Operational interactions
The records of operational interactions cited in this report suggest that no species of marine mammal can be excluded from the possibility of some conflict with fishermen. Inspection of the table on pages 165–7 indicates that most species, with the exception of the ice seals of Arctic and Antarctic waters, and most of the ziphiid whales, have been involved in operational interactions to some extent. The absence of reported interaction involving these species might be attributed to the scarcity or absence of fisheries in open ocean and polar waters.
Whereas some species appear to interact regularly with particular types of fishery throughout their ranges, the occurence of several highly improbable interactions prevents any overall categorization. The case of humpback whales annoying salmon fishermen in the Soviet Far East, and the reported presence of beaked whales on Japanese tuna longlines are two such examples.
The lack of adequate data concerning most recorded interactions also imposes limits on the extent to which these can be analysed or categorized. It is therefore generally impossible to establish the global extent to which any particular species or fishery is involved in operational interactions. As might be expected, however, coastal species are most often cited in reports of conflict, with gill nets in particular being responsible for a high proportion of all incidental captures of marine mammals. The data are also too sporadic for an analysis of the fish species most often involved in operational interactions. High value fish such as tuna and salmon figure prominently in the reports as these are the species most often fished for with gill nets, and are also the ones which, when damaged in the nets, provoke the most vociferous complaints from fishermen.
The most frequently reported form of interaction is undoubtedly the incidental capture of marine mammals, especially small cetaceans. Depredation of the catch and damage to gear are by no means infrequent; these are more important with regard to pinnipeds. The existence of a third category of operational interaction should not be overlooked. A few species of small cetacean have been reported to assist fishermen in the capture of fish, which may represent the one area where the interests of fishermen and marine mammals coincide.

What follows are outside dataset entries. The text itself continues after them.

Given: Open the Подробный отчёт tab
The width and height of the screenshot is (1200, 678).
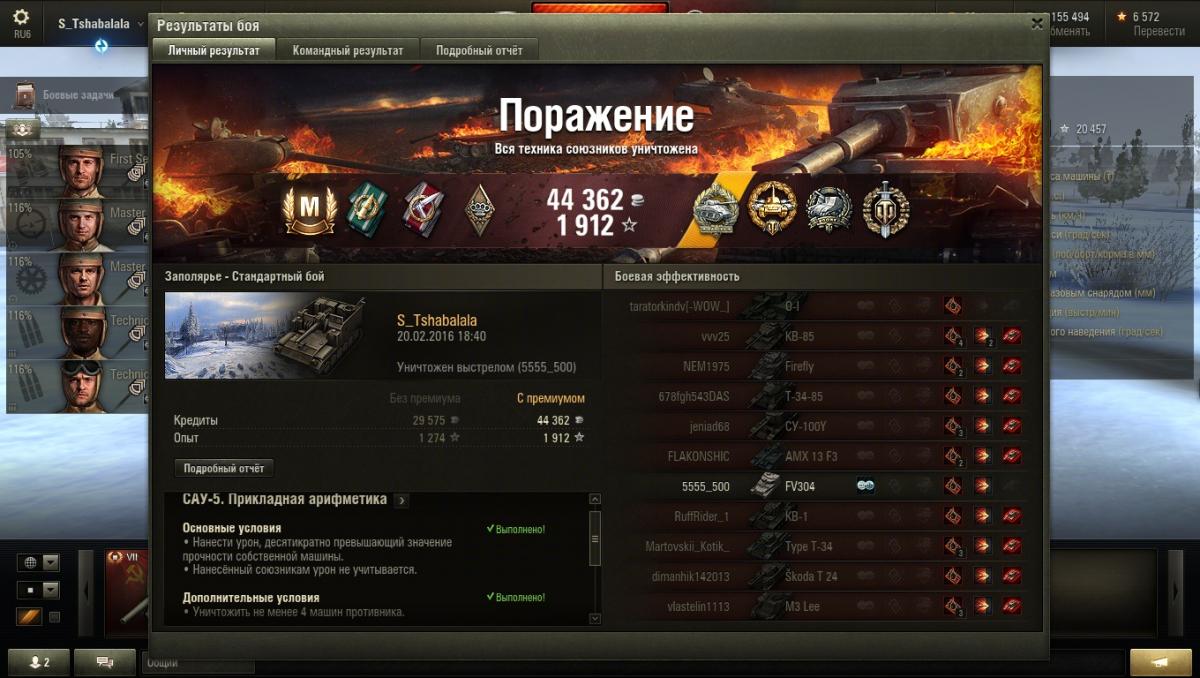Looking at the screenshot, I should [479, 50].

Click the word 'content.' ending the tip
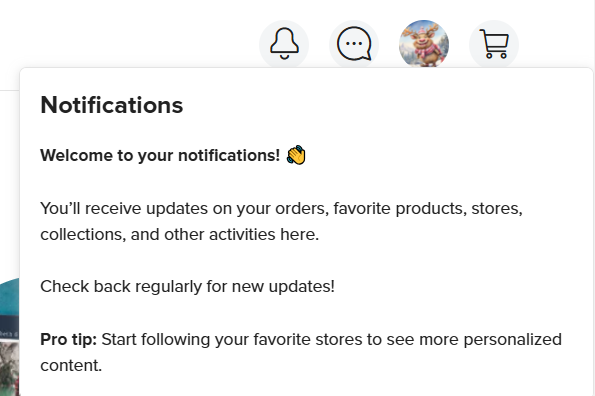(x=71, y=366)

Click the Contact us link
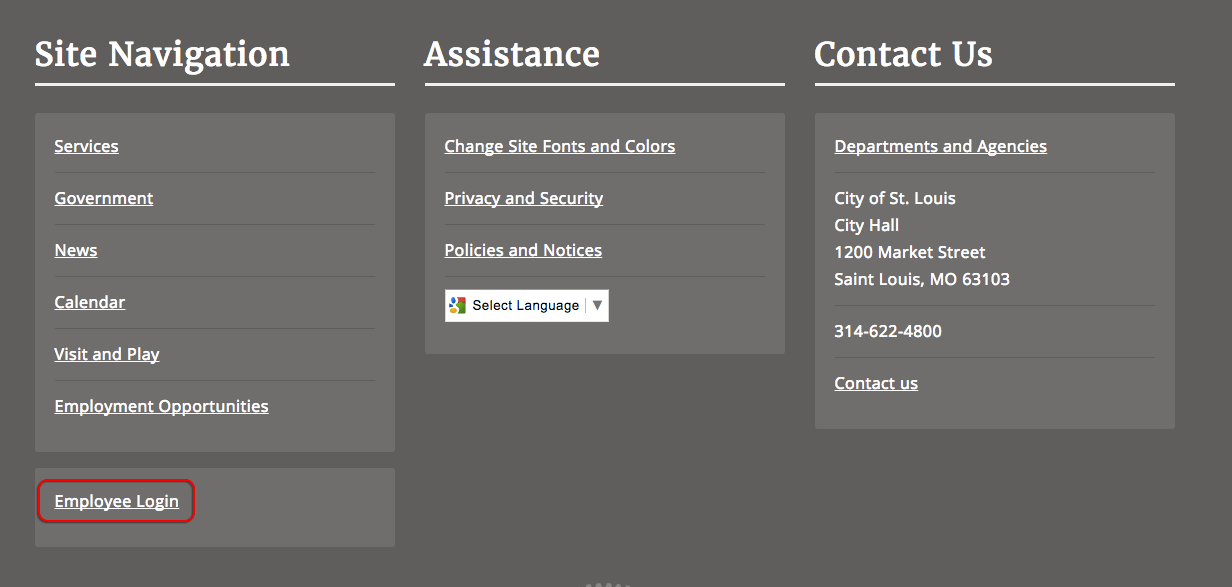point(876,383)
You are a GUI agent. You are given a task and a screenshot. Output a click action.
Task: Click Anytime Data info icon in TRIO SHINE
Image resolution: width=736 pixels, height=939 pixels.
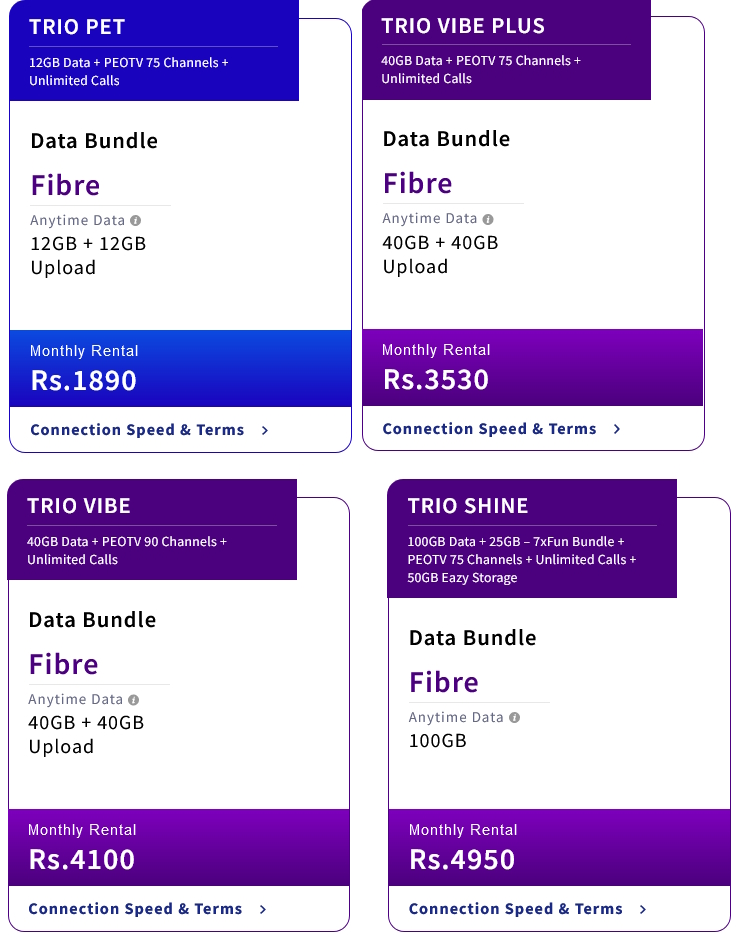[514, 717]
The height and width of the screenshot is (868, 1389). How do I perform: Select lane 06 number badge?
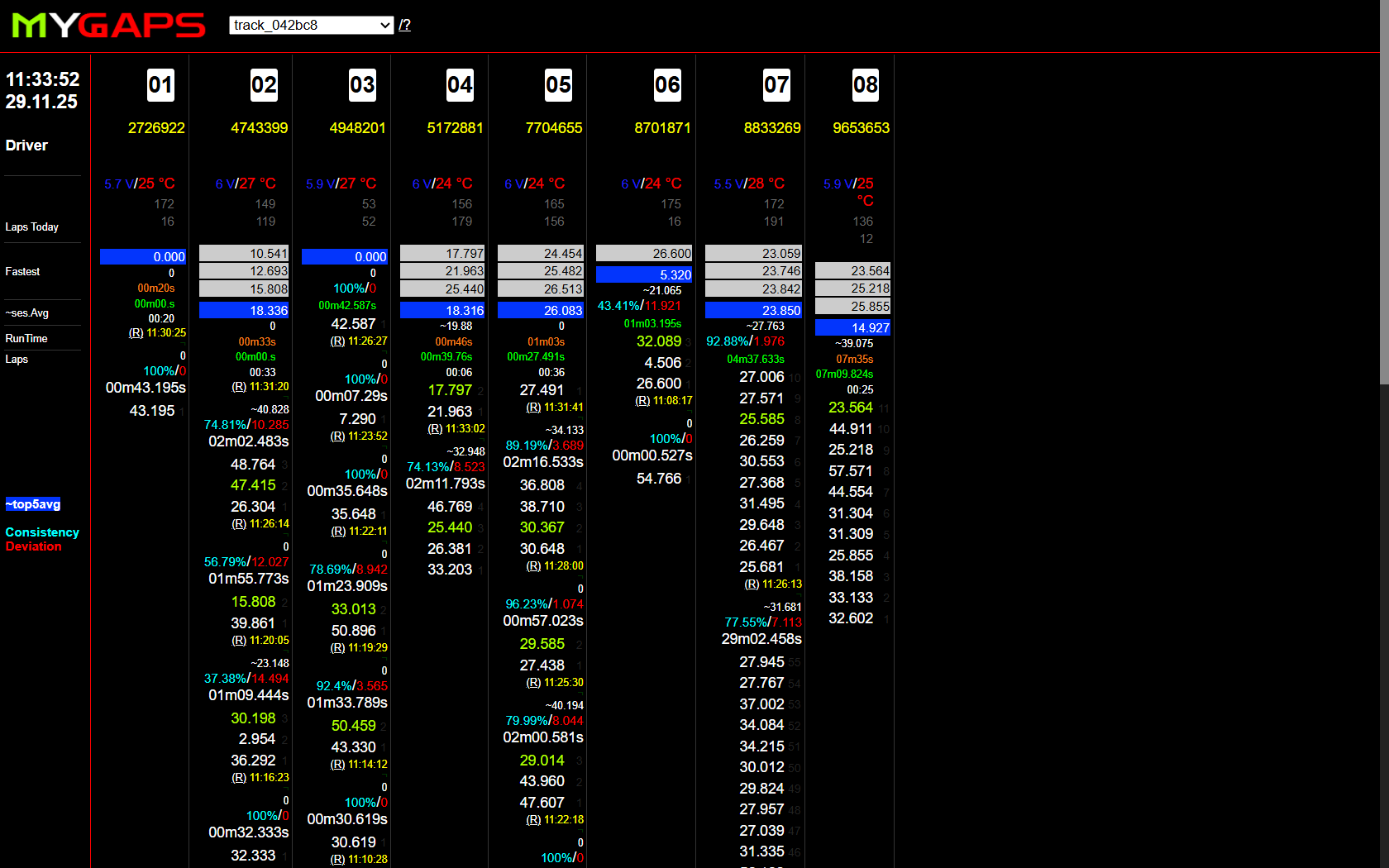point(667,85)
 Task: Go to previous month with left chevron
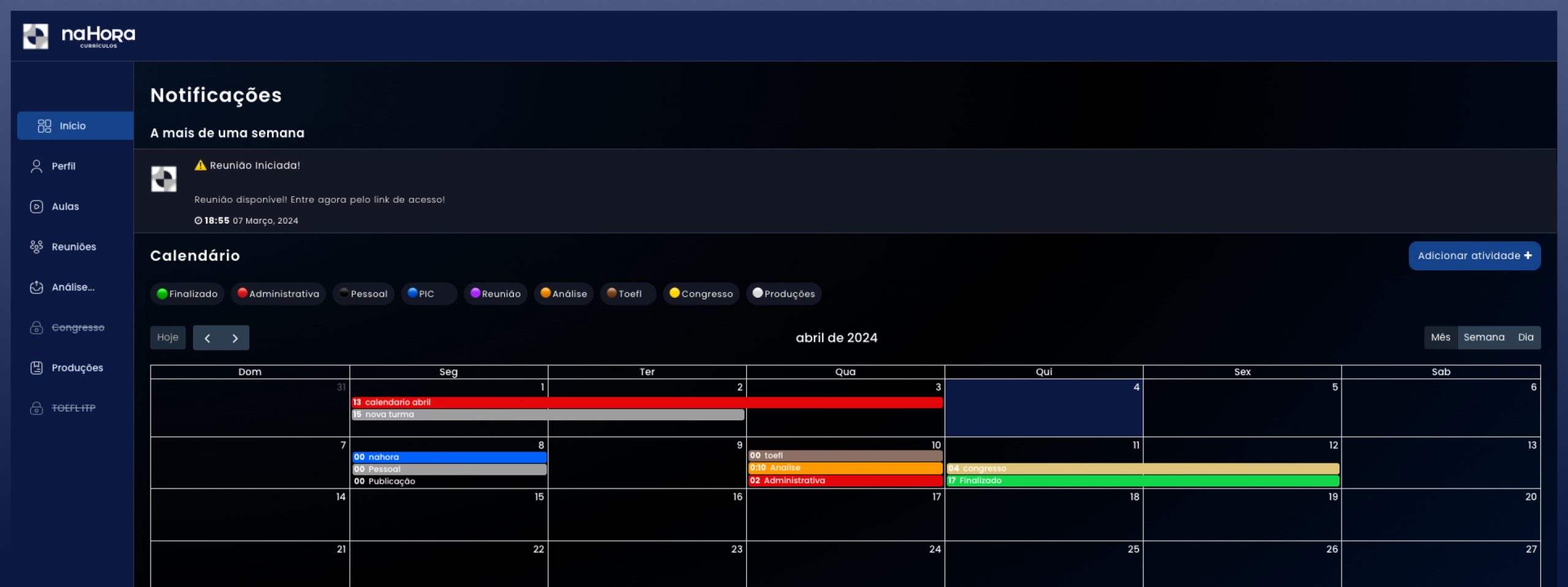click(x=207, y=338)
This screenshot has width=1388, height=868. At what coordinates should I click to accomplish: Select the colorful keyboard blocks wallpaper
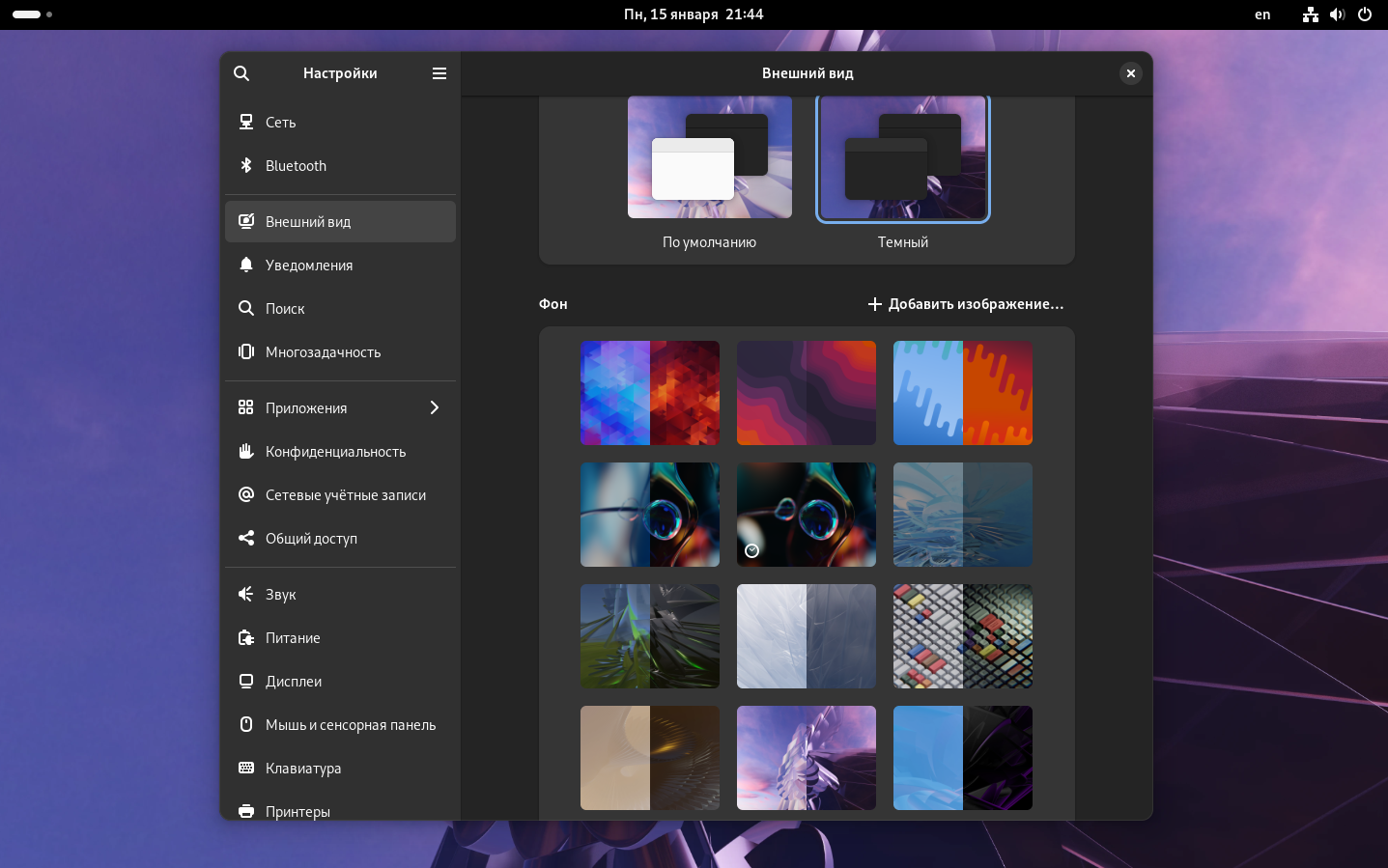coord(963,636)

The available data on operational interactions are in general patchy. Throughout much of the world small scale and artisanal fisheries are, and to some extent at least, probably always have been, in conflict with a number of marine mammal species. For many of these fisheries there is little or no information on the problem, beyond often almost anecdotal references to incidental captures. Exceptions to this are confined largely to areas near to fishery research stations, especially in Japan, North America and Europe. Away from such places, in much of South America, Asia and Africa, scattered coastal communities fish over extensive areas, where data collection may be very difficult. The collection of data may also be made difficult where fishermen are not well disposed towards marine mammals.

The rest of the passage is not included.